I have a dataframe like so:
TS Device1.max Device2.max Device3.max Device4.max
18:02:44 FALSE FALSE TRUE FALSE
18:02:45 TRUE TRUE FALSE FALSE
18:02:46 FALSE FALSE FALSE TRUE
18:02:47 FALSE FALSE FALSE FALSE
18:02:48 FALSE FALSE FALSE FALSE
18:02:49 FALSE FALSE FALSE FALSE
18:02:50 FALSE FALSE FALSE FALSE
18:02:51 FALSE FALSE FALSE FALSE
18:02:52 FALSE FALSE FALSE TRUE
18:02:53 FALSE TRUE FALSE FALSE
18:02:54 FALSE FALSE FALSE FALSE
To get the true false columns I used the following code:
df$Device1.max = ifelse(df$Device1 == max(df$Device1), 'true','false')
df$Device2.max = ifelse(df$Device2 == max(df$Device2), 'true','false')
df$Device3.max = ifelse(df$Device3 == max(df$Device3), 'true','false')
df$Device4.max = ifelse(df$Device4 == max(df$Device4), 'true','false')
For simplicity I am only showing 4 Device columns. I have about a hundred device columns where I would like to do the comparison. It wont be feasible to specify the hundred columns in a hundred ifelse statements
How do I compare using regex or specifying generic column name assuming all the device columns of interest will have some sort of name starting like device?

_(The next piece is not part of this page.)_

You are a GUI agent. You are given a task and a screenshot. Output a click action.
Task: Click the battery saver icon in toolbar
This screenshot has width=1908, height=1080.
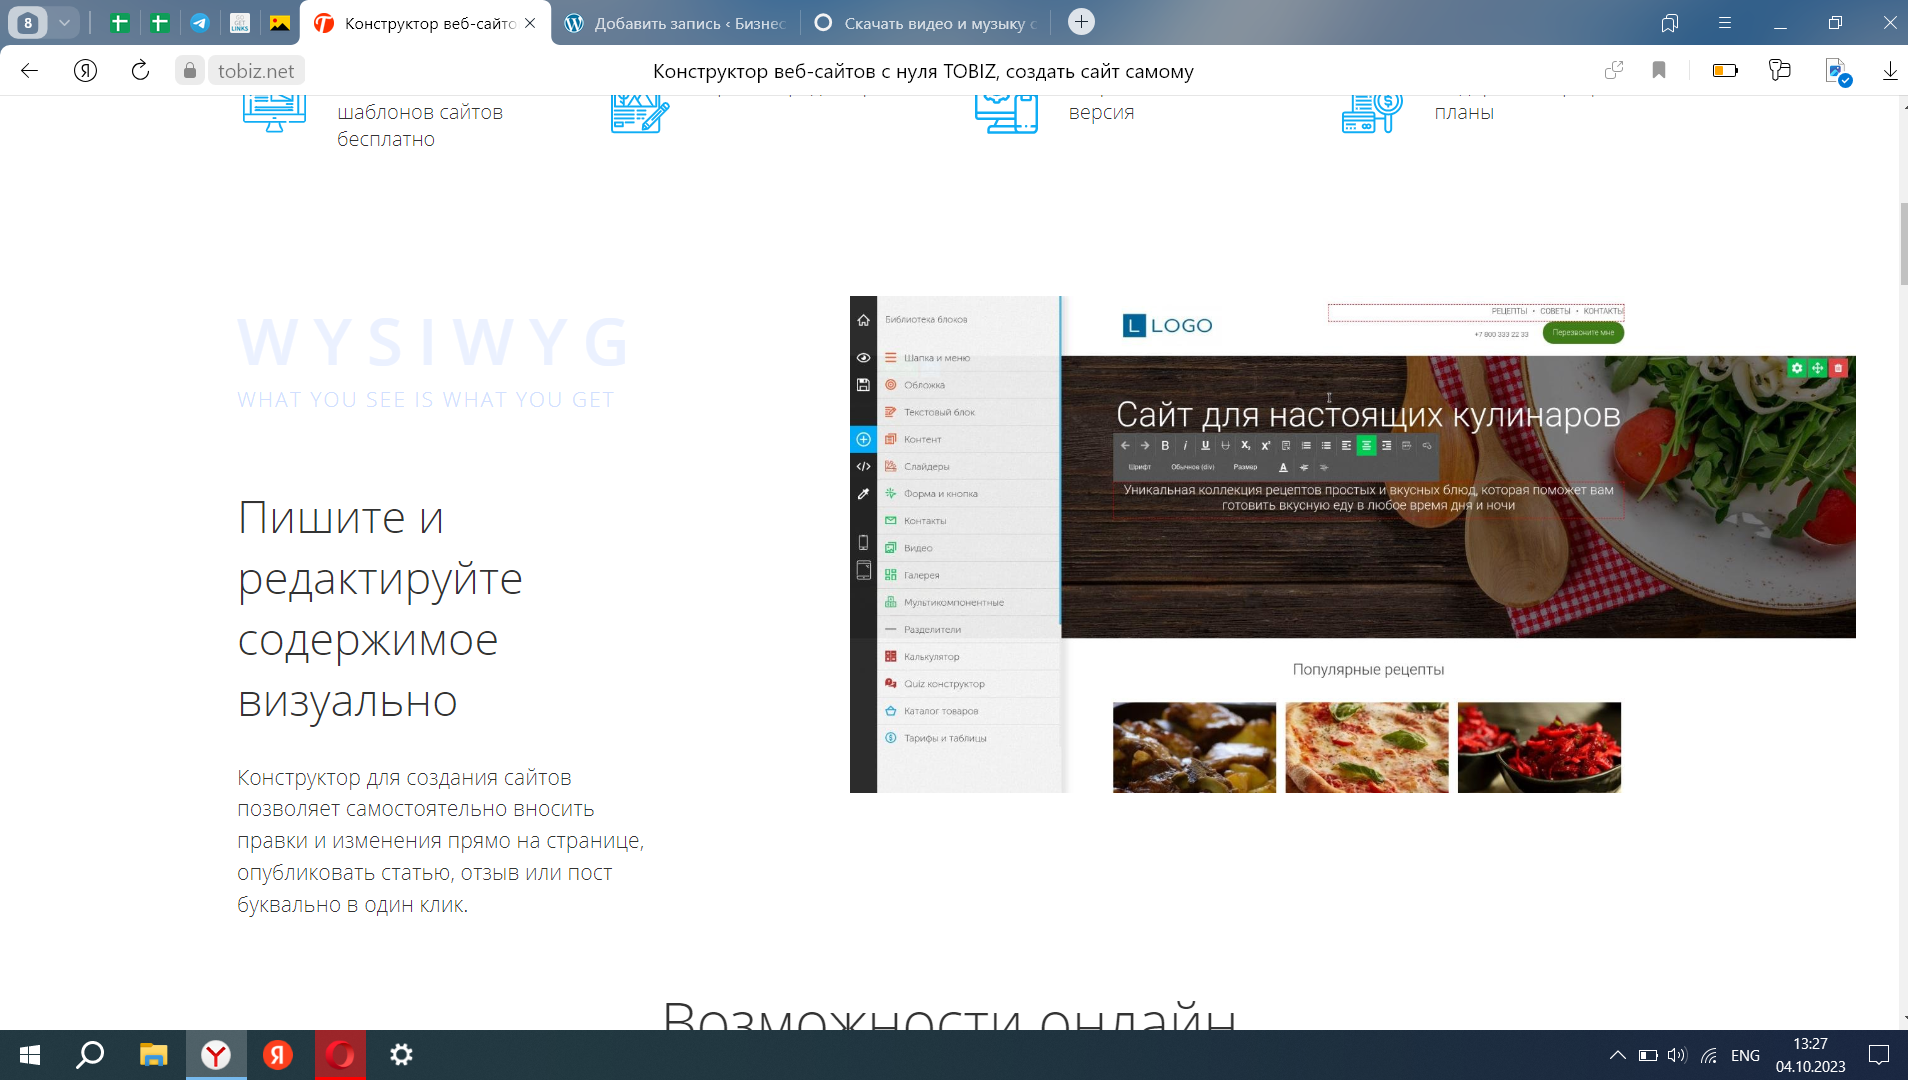tap(1724, 70)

I then want to filter to or find the row where maximum Device.max columns satisfy the condition where it is TRUE within +/-1 row of it.
Algorithmically, I would create an index column and filter to a dataframe where only the TRUE values are present. Then I would check how many columns have indices within 1 row of each other. In the above case rows 1,2 & 3 have 4 columns satisfying the true condition, whereas rows 9 & 10 have only 2 columns satisfying the condition. Therefore my expected output would be:
TS Device1.max Device2.max Device3.max Device4.max
18:02:44 FALSE FALSE TRUE FALSE
18:02:45 TRUE TRUE FALSE FALSE
18:02:46 FALSE FALSE FALSE TRUE
However this method seems very iterative and inefficient. Is there a better way to do it leveraging dataframe functions in R?